MINNEAPOLIS – Chief Judge John R. Tunheim, US District Court of Minnesota, tossed an anti-trust lawsuit filed by rancher group R-CALF and others against Tyson Foods Inc., JBS S.A., National Beef Packing Co. and Cargill, but left open the opportunity for the plaintiffs to amend their complaint.
“We’re pleased with the court’s decision,” Tyson Foods said in response to the ruling.
In his ruling, Tunheim said the complaint offered little evidence of how the meatpackers conspired to manipulate prices for fed cattle, “…and instead resort to group pleading, arguing that the market did this or that.”
“The most specific allegations relate to a single year, 2015, where JBS reduced its annual slaughter volume by 17%, National Beef by 6%, and Tyson by 4%,” Tunheim said in his opinion. “Plaintiffs then go on to say little about the individual Defendants in the years that follow when slaughter volumes actually increase. As for the other allegations, such as a reduction in the amount of purchased cash cattle, Plaintiffs “rely almost exclusively on industry-wide data and ask the Court to infer that the individual Defendants all contributed to the decrease . . . simply because they make up the majority of the industry.”
Tunheim also said the complaint lacked detail about confidential witnesses that worked for the meatpackers.

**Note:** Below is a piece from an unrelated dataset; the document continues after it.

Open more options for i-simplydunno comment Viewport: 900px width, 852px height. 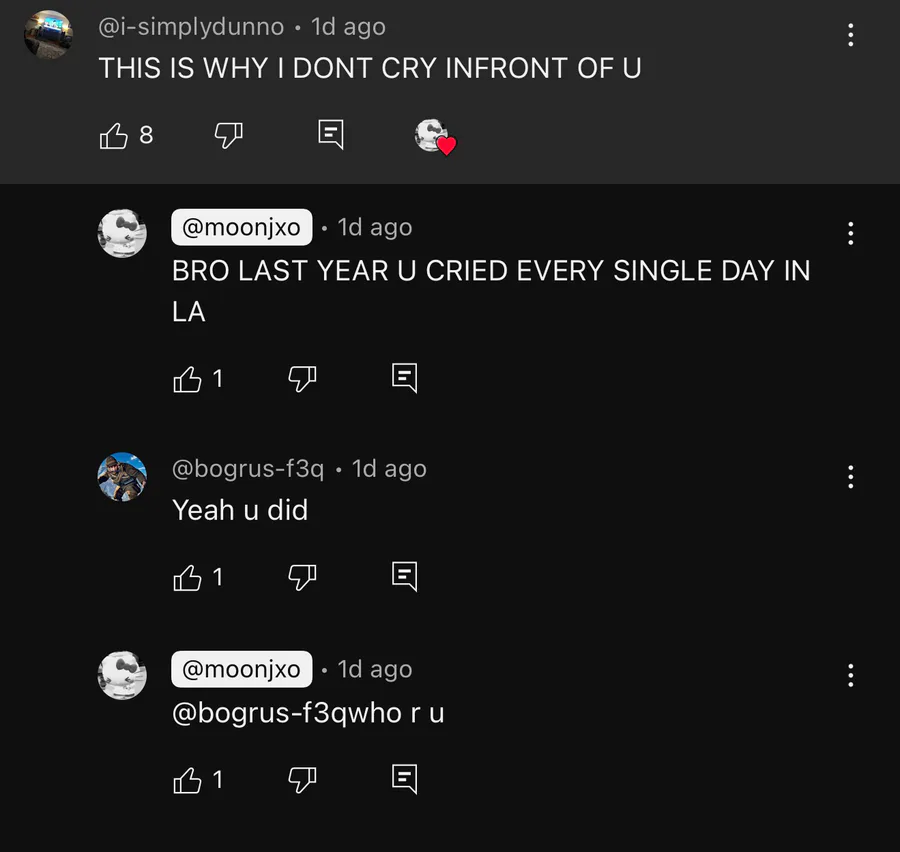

“Because of the lack of detail regarding the firms by which the Confidential Witnesses were employed, Plaintiffs do not adequately explain their jobs and how their interactions in those jobs would lead to them acquiring the knowledge they allegedly possess,” Tunheim said.
“In all, the lack of detail about the Confidential Witnesses, combined with the mismatched nature of what they allege, lead the Court to conclude their claims are not sufficiently detailed to survive Defendants’ motion to dismiss.”
The Ranchers Cattlemen Action Legal Fund, United Stockgrowers of America (R-CALF) and the Farmers Educational and Cooperative Union of America (NFU) filed the lawsuit in April of 2019. The case was consolidated with several separately filed putative class actions: Douglas Wright and Sam Mendenhall also sued the meatpackers later in the same month. A third lawsuit was filed on May 9 by Michael Sevy, a live cattle futures trader who said he lost money in live cattle futures and options because of the meatpackers’ conduct.